Tudo piorou quando as luzes se apagaram. Aparentemente o lugar não funcionava 24 horas. Todo o ambiente do lugar impedia que a escuridão fosse total, mas a penumbra num lugar daqueles já era assustadora. E assim começaram a passar meus dias: as luzes ascendiam, eu vagava, sem encontrar vivalma, as luzes apagavam à noite. Com o tempo perdi os pudores e passei a consumir coisas da loja, não poderia arriscar minha sobrevivência. Algumas vezes passava por lugares que me pareciam conhecidos, algumas vezes tinha certeza que já passara por ali, mas agora estava tudo diferente. Percebi que os produtos perecíveis estavam sempre na validade, que tudo era vez ou outra trocado, substituído por coisas novas. Passei então a ficar de tocaia, esperando alguém que viesse fazer as substituições e implorar por ajuda, sem me importar se iria parecer um louco. Mas essas pessoas nunca apareciam. Eu podia passar horas, dias esperando e elas nunca apareciam. Mas bastava virar as costas e tudo mudava. A raiva crescia de uma forma assustadora. Destruí prateleiras, derrubei produtos, tudo permanecia impassível. 

A única forma que me pareceu viável de impedir a loucura foi através da criação de personagens. Fingi que estava tudo bem, que estava fazendo compras normalmente. Retirava os itens das prateleiras para mais para a frente recolocá-los, sem me importar se estavam no lugar certo. Corria para aproveitar as promoções, não conseguia raciocinar, tudo parecia tão irreal. Não conseguia pensar em nada, talvez até conseguisse sentir minha cabeça se esvaziando de todo pensamento racional, se é que ainda conseguia sentir alguma coisa. Posso ter ficado ali por anos fazendo isso, nunca saberia. E provavelmente nunca pensaria em nada, nem mesmo na desgraça em que me encontrava se um dia não tivesse ouvido a voz que vinha de lugar nenhum. A Loja, o Todo-poderoso Supermercado, a Entidade que quebrara minha alma e minha razão fazia um anúncio. Qual foi a minha esperança desmedida a ouvir aqueles sons, primeiro dúvida, seria real? Sim, era real, o que diriam? Teriam percebido a assombração que era eu rondando os corredores? Será que me ajudariam? Não, nunca. Com frieza e imparcialidade, a Voz simplesmente pediu que os clientes fizessem o favor de não recolocar os produtos em prateleiras às quais não pertenciam, e então se calou, provavelmente para sempre. Eu ri, ri como um louco, e continuei meu caminho. 
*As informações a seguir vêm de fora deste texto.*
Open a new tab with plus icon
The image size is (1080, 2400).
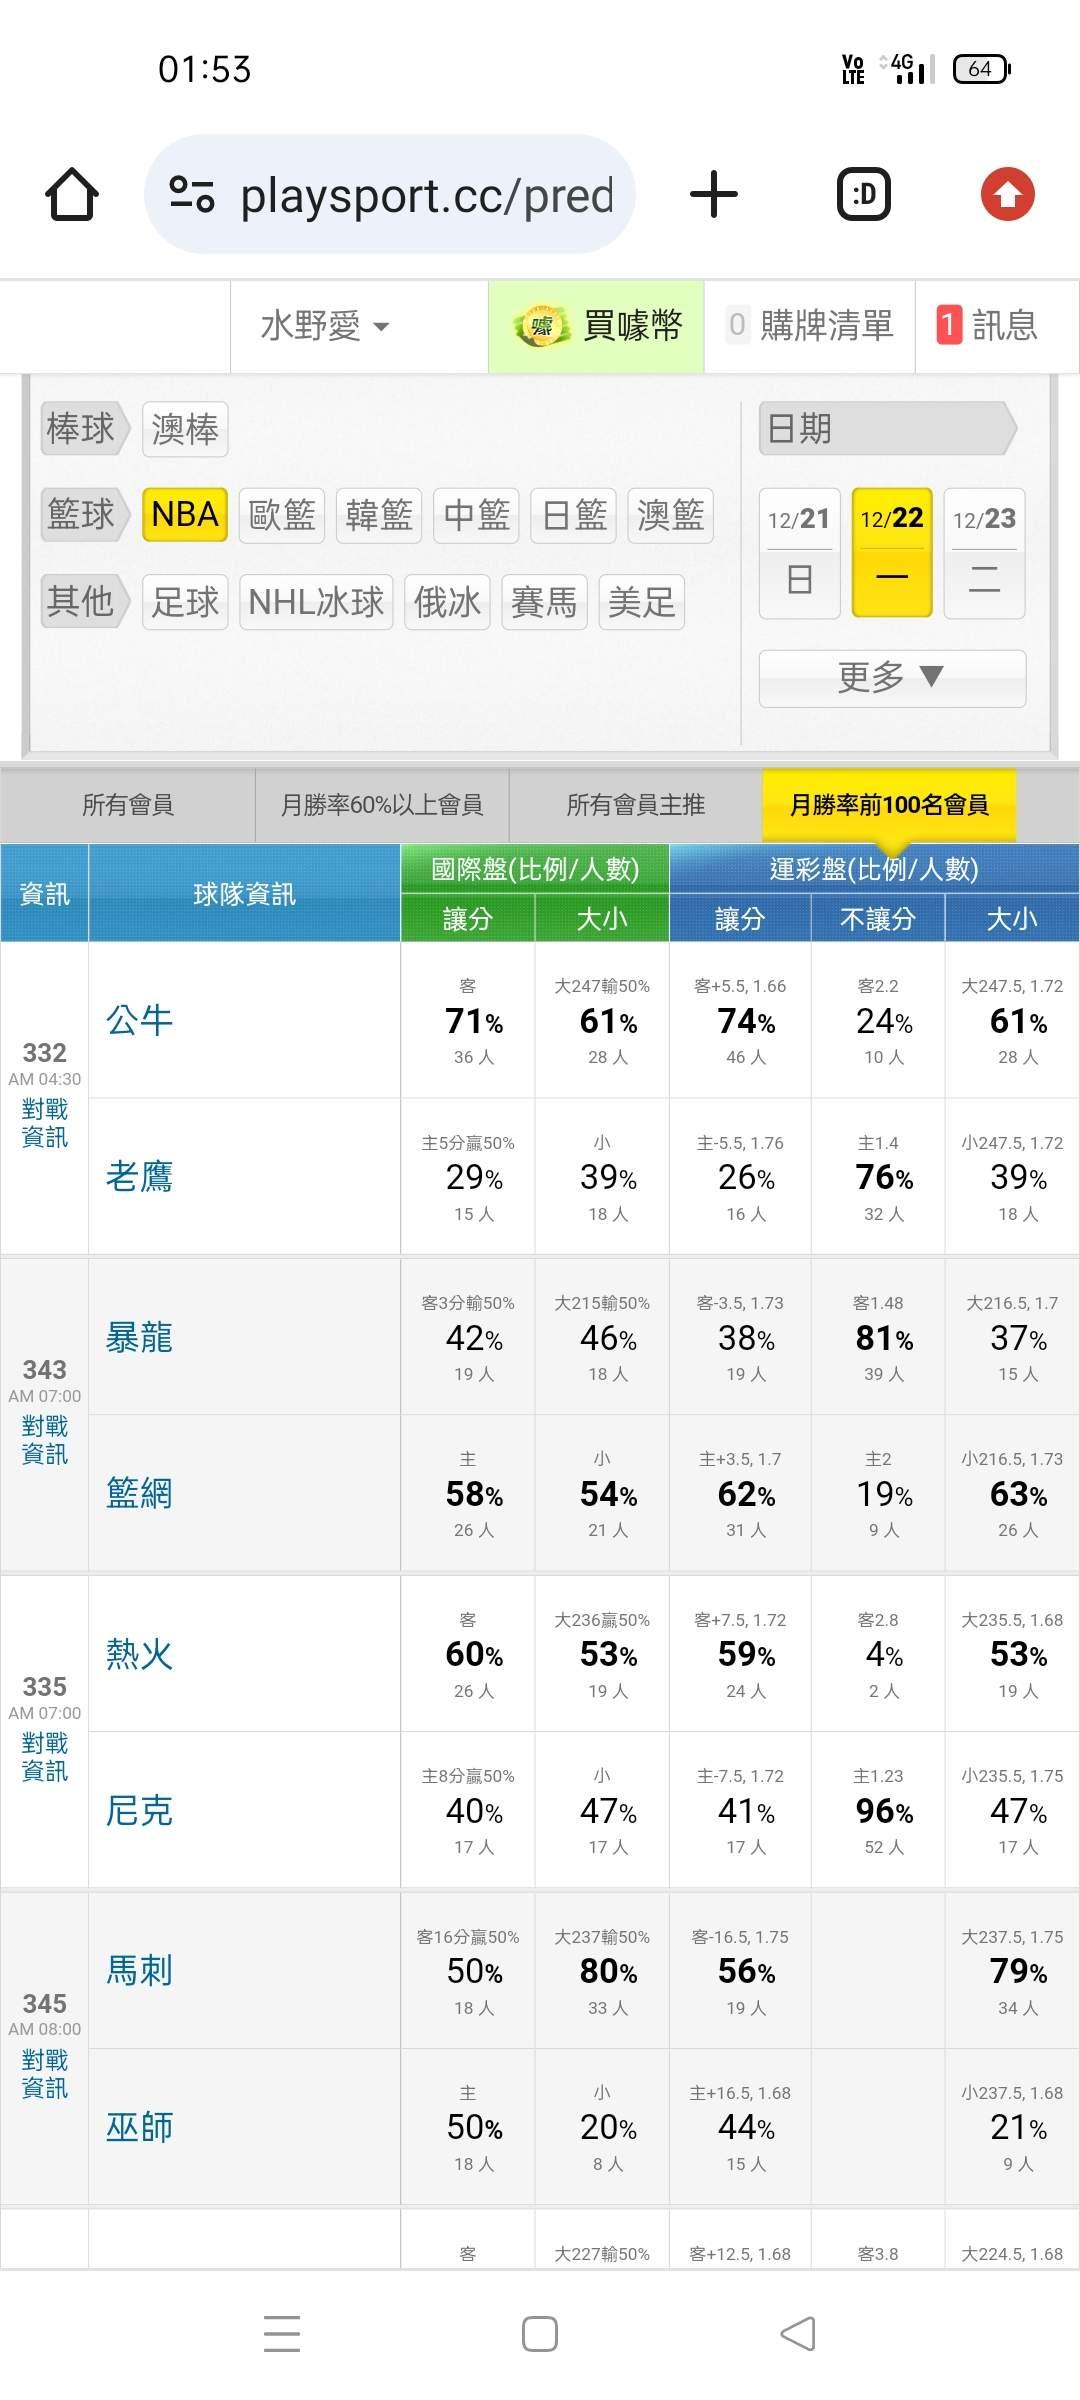tap(714, 194)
Não saberia dizer quanto tempo depois disso, quantas centenas de vezes as luzes tinham apagado e acendido até o dia em que encontrei a escada. Era uma escada rolante, que subia, subia uma grande altura, sabe-se lá para onde. Passei horas aos seus pés, refletindo. Sabia que nunca tinha passado por ali, sabia que tinha entrado pelo mesmo andar no qual ainda vagava. Mas a dúvida era cruel, será mesmo? Será que não mudei de piso sem perceber? Será que por isso não encontrava a saída? No fim das contas, já tinha tentado tudo que podia aqui nesse andar, será que não era melhor arriscar o próximo, podia haver uma saída ali, um caminho mais fácil, um caminho que pudesse ser encontrado. Decidi então arriscar, deixei ali embaixo meu carrinho e subi a escada, ansioso para ver o que existia lá em cima. 
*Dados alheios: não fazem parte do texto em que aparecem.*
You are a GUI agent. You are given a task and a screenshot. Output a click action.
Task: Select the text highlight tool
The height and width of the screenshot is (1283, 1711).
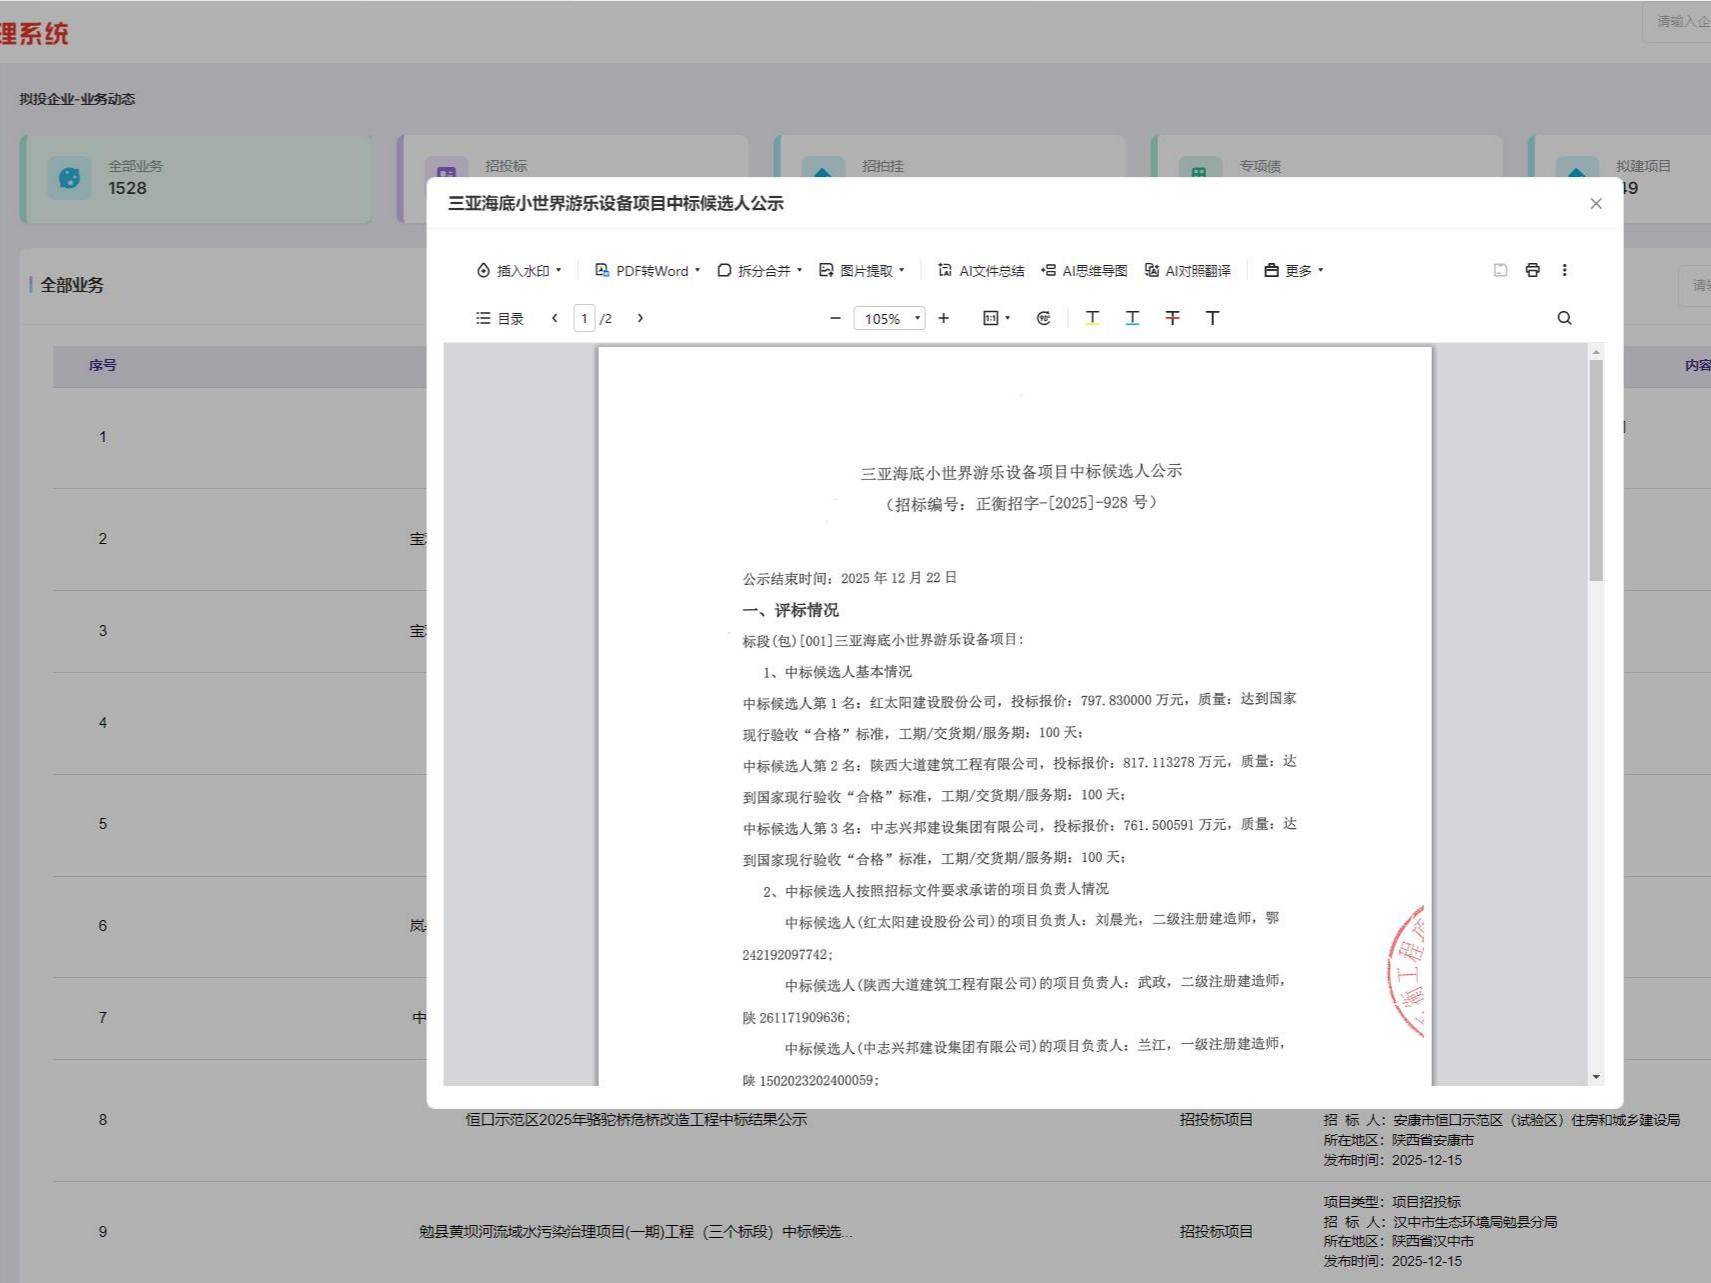point(1092,318)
Faltando ainda alguns degraus pude ver. Uma seção de brinquedos, brinquedos horrendos, grandes bonecos e palhaços de plástico olhando em minha direção, olhando e rindo. Me apavorando. Tentei correr de volta, descer a escada rolante que subia, tentei com todas as minhas forças, mas nunca cheguei à metade do caminho de volta, minhas pernas me traíram. Pensei em me jogar, mas era alto demais, e estava fraco, ninguém viriam me ajudar. Não queria morrer, queria sair dali. Minhas esperanças se foram por completo. Aos pés de bonecas e palhaços, me ajoelhei e me pus a chorar.